Neural learning dynamical systems

2018-08-13 — 2023-05-22

Suspiciously similar content

Learning to approximate differential equations and other interpretable physical dynamics with neural nets. Related: Analysing a neural net itself as a dynamical system, which is not quite the same but crosses over, or learning general recurrent dynamics. Variational state filters. Where the parameters are meaningful, not just weights, we tend to think about system identification.

A deterministic version of this problem is what e.g. the famous Vector Institute Neural ODE paper (T. Q. Chen et al. 2018) did. Author Duvenaud argues that in some ways the hype ran away with the Neural ODE paper, and credits CasADI with the innovations.

Video

Figure 2: Duvenaud’s NSDE

There are various laypersons’ introductions/ tutorials in this area, including the simple and practical magical take in julia. See also the CASADI example.

Learning an ODE, in particular a purely deterministic process, feels unsatisfying; We want a model which encodes responses and effects to interactions. It is not ideal to have time series models which need to encode everything in an initial state.

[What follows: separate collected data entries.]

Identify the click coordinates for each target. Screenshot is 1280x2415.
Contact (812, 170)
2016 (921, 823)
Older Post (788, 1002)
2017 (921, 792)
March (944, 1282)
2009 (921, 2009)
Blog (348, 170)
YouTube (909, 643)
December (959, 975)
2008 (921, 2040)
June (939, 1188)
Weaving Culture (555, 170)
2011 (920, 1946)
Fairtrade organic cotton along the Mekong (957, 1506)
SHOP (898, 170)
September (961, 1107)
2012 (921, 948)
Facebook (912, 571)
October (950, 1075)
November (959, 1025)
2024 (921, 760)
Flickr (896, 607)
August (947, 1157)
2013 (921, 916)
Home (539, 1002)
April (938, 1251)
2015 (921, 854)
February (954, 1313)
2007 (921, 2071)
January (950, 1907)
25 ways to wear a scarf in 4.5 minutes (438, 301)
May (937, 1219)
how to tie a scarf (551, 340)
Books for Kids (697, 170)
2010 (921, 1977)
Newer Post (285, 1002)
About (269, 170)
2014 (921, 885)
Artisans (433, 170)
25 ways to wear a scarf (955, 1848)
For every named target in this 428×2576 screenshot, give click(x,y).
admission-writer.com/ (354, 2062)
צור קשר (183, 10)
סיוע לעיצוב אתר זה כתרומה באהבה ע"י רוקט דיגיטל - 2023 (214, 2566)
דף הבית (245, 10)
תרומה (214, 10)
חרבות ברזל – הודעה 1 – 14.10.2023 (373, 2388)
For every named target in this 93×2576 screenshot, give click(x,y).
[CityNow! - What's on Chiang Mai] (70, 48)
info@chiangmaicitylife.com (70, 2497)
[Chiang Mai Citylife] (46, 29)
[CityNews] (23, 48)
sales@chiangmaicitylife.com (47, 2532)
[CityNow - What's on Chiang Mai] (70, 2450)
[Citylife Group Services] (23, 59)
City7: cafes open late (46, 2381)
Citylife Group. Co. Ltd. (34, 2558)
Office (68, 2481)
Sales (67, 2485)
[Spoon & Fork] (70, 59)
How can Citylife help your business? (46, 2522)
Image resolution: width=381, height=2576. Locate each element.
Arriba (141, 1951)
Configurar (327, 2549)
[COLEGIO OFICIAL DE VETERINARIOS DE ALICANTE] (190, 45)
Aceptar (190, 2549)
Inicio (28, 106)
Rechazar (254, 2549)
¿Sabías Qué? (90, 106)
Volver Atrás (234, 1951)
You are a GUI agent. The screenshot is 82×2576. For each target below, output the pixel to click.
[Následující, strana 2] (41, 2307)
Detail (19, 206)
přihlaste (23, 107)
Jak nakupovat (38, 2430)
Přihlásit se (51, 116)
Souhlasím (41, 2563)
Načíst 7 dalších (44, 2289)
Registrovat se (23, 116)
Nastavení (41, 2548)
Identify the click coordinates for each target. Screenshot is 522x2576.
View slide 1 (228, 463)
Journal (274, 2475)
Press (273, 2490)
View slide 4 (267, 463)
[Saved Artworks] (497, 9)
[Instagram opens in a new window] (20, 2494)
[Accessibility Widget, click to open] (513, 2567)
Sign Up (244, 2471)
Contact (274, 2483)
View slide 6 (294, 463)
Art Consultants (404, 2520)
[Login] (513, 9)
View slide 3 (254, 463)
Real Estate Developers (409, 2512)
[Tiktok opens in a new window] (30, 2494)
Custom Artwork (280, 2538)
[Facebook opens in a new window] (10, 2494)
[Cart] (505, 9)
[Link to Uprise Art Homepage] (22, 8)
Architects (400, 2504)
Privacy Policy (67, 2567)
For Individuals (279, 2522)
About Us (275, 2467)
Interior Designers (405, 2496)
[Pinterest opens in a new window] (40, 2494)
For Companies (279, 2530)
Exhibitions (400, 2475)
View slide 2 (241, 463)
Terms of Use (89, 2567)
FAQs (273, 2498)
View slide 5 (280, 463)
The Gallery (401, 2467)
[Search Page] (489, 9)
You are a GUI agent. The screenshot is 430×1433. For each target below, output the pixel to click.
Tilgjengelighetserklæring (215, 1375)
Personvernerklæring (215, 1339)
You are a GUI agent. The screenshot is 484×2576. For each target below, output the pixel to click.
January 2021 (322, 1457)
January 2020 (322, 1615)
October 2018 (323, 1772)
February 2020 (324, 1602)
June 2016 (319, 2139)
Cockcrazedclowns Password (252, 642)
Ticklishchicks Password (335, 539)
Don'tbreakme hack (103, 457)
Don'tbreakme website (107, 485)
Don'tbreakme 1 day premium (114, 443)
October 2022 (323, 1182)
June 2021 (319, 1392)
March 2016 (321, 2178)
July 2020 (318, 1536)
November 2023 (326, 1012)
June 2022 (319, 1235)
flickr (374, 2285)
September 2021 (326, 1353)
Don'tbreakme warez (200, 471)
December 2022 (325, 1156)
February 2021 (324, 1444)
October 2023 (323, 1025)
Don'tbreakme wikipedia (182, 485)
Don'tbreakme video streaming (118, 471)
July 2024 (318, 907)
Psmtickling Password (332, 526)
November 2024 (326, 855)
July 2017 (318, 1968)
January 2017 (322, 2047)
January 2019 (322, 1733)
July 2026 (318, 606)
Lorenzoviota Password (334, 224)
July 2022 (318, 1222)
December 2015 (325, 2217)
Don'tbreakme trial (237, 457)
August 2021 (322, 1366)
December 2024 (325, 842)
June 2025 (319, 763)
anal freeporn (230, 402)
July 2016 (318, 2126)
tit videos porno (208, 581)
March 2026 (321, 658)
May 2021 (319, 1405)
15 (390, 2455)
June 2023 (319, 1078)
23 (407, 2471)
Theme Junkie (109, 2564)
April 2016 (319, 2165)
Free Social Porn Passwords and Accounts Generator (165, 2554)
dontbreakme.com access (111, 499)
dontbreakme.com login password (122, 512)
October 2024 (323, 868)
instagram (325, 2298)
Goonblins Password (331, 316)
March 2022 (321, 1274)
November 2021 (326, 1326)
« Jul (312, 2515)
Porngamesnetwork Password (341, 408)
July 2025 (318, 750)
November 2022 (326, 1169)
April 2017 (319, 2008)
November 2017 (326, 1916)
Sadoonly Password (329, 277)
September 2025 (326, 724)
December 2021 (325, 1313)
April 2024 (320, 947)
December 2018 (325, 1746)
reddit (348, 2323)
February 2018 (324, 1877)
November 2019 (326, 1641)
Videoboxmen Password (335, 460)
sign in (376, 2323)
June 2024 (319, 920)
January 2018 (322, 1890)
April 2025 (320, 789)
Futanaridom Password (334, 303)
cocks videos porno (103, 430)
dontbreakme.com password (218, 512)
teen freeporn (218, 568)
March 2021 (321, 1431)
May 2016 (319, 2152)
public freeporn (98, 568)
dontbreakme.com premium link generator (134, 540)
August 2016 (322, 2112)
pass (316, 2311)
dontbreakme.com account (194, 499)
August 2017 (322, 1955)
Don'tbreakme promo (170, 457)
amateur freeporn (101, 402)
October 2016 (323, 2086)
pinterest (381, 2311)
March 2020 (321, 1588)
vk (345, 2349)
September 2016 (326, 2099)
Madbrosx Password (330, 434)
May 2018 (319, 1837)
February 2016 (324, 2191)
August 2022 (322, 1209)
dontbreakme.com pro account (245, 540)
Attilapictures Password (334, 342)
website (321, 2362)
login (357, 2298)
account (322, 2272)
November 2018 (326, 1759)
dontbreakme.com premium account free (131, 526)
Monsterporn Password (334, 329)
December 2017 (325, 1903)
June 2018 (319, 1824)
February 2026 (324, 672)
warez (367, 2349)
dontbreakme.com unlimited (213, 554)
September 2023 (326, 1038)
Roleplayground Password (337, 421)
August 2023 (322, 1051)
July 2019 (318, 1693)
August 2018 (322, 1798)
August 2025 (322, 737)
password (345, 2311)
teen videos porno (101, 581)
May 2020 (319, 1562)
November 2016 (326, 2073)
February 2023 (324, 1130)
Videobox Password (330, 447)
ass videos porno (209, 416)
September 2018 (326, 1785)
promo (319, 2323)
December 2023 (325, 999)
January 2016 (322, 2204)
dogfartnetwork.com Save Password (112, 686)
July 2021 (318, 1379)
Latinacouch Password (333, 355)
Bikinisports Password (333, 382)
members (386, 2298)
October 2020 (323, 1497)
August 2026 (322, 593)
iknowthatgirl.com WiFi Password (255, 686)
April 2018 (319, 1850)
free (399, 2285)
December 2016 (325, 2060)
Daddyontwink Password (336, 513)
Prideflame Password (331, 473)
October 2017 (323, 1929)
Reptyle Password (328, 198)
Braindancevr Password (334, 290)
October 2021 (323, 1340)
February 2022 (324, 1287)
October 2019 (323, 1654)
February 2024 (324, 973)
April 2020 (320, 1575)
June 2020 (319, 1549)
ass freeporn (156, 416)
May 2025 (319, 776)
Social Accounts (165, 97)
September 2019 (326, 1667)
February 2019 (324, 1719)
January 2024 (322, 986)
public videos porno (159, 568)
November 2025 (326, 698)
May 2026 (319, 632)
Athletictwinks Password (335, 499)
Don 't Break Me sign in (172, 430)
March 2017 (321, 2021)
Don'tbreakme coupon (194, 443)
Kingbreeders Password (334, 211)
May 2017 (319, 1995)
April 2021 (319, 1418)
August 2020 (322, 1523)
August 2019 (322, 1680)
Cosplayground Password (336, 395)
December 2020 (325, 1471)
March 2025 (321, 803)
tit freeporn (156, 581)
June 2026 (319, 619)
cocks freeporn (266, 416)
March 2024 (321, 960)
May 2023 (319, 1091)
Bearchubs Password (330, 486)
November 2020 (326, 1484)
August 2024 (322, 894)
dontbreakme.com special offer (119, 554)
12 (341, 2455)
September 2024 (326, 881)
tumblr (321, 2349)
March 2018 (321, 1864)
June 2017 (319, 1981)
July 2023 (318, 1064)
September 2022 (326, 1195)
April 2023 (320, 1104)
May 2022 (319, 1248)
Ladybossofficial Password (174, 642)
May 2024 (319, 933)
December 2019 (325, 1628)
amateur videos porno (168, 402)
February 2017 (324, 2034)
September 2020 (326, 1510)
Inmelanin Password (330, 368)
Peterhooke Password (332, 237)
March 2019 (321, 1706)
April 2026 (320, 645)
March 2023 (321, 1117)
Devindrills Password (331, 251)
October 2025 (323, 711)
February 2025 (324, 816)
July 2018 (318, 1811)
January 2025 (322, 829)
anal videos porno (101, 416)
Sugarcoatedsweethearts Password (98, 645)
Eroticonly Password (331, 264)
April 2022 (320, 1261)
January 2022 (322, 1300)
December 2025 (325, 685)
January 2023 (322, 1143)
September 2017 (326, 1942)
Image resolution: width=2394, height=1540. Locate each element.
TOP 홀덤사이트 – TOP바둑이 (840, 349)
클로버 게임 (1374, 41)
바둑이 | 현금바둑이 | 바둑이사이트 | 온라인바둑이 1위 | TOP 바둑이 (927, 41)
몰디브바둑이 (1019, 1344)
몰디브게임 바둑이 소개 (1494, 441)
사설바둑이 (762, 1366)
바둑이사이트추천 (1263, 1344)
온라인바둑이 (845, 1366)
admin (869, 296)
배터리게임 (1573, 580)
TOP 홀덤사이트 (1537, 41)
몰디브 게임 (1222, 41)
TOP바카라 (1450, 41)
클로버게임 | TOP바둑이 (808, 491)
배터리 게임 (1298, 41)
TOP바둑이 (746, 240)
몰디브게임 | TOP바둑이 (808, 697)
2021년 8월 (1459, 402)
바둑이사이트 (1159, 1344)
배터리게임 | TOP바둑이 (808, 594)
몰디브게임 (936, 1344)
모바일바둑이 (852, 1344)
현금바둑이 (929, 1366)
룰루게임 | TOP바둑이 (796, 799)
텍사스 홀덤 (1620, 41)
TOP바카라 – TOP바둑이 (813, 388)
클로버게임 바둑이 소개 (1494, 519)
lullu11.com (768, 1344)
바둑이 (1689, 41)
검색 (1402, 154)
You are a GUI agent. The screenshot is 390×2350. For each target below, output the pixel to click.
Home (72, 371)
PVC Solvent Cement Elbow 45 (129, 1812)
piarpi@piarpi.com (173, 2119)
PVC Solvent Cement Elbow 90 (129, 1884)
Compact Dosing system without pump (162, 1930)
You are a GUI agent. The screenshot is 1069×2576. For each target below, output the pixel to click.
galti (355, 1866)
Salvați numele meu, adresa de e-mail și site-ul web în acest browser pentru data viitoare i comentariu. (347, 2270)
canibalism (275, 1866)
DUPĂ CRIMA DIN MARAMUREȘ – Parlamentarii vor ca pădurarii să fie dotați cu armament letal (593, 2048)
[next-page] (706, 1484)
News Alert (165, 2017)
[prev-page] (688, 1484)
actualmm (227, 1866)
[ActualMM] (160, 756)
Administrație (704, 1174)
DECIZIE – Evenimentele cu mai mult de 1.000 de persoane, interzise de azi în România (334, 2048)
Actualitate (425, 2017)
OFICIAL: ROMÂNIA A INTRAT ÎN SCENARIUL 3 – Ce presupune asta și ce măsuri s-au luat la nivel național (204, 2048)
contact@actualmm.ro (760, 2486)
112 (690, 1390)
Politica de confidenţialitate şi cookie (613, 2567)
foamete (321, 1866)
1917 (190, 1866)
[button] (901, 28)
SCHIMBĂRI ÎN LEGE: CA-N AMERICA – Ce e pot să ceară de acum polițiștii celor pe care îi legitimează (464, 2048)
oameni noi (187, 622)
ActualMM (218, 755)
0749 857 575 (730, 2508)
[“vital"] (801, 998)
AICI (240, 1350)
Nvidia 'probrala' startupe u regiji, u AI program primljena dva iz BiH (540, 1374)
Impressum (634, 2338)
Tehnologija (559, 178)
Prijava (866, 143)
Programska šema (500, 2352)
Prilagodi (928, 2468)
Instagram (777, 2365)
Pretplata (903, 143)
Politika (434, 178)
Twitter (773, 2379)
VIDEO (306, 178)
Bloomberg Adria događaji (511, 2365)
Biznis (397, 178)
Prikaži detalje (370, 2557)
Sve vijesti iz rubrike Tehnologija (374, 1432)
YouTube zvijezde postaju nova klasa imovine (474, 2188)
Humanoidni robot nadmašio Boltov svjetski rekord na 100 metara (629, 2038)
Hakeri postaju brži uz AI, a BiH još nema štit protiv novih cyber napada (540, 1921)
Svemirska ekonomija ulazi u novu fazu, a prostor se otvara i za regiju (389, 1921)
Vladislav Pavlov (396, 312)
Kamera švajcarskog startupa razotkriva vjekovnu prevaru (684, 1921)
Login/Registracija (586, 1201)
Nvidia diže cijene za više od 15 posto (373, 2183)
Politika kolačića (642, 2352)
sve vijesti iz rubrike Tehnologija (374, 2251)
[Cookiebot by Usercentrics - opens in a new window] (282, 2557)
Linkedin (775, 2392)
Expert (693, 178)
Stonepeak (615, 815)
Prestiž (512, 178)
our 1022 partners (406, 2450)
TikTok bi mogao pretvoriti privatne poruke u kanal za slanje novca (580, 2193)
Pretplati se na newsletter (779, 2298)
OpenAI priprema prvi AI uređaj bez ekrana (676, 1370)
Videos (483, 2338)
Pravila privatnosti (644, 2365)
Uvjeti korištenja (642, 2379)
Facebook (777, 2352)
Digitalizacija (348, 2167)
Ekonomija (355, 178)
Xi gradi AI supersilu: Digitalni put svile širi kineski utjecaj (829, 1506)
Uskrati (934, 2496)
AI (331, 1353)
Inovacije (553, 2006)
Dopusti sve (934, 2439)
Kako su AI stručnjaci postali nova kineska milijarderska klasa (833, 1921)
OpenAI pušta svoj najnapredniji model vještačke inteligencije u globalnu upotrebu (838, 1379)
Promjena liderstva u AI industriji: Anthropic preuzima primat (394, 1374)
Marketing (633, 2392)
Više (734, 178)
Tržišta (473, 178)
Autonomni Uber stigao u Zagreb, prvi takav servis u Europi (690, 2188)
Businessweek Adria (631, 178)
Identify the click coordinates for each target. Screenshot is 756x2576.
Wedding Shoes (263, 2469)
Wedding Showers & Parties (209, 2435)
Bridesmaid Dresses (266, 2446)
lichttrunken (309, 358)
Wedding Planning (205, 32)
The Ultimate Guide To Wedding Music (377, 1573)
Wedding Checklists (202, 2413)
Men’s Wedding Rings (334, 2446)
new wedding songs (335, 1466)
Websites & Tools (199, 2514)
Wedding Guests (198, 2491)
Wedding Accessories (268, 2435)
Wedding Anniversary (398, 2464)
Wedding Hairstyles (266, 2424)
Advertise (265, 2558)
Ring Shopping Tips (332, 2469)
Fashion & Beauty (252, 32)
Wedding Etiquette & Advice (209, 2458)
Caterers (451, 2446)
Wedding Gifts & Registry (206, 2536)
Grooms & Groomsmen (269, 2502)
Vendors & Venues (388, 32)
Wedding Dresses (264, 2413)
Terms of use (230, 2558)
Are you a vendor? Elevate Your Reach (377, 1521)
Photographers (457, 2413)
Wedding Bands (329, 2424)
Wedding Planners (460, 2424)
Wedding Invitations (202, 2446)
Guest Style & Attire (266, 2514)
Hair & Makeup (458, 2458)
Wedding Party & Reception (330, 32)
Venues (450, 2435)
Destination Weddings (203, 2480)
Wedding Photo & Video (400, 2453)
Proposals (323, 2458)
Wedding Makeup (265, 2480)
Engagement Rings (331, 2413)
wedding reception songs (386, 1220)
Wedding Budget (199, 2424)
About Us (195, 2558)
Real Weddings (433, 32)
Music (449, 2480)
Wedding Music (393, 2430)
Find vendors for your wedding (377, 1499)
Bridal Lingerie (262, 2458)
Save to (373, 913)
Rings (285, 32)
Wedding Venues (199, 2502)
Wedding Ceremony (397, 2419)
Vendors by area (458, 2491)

Also, we would prefer models to be stochastic. Learnable SDEs are probably what we want. I’m particularly interested in jump ODE regression.

Homework: Duvenaud again, tweeting some explanatory animations.

Note connection to reparameterization tricks, in that neural ODEs give you cheap differentiable reparameterizations.

Gu et al. (2021) unifies neural ODEs with RNNs.

1 Questions

How do you do ensemble training for posterior predictives in NODEs? How do you guarantee stability in the learned dynamics?

2 Recursive estimation

See recursive identification for generic theory of learning under the distribution shift induced by a moving parameter vector.

3 S4

Interesting package of tools from Christopher Ré’s lab, at the intersection of recurrent networks and linear feedback systems. See HazyResearch/state-spaces: Sequence Modeling with Structured State Spaces. I find these aesthetically satisfying, because I spent 2 years of my PhD trying to solve the same problem, and failed. These folks did a better job, so I find it slightly validating that the idea was not stupid.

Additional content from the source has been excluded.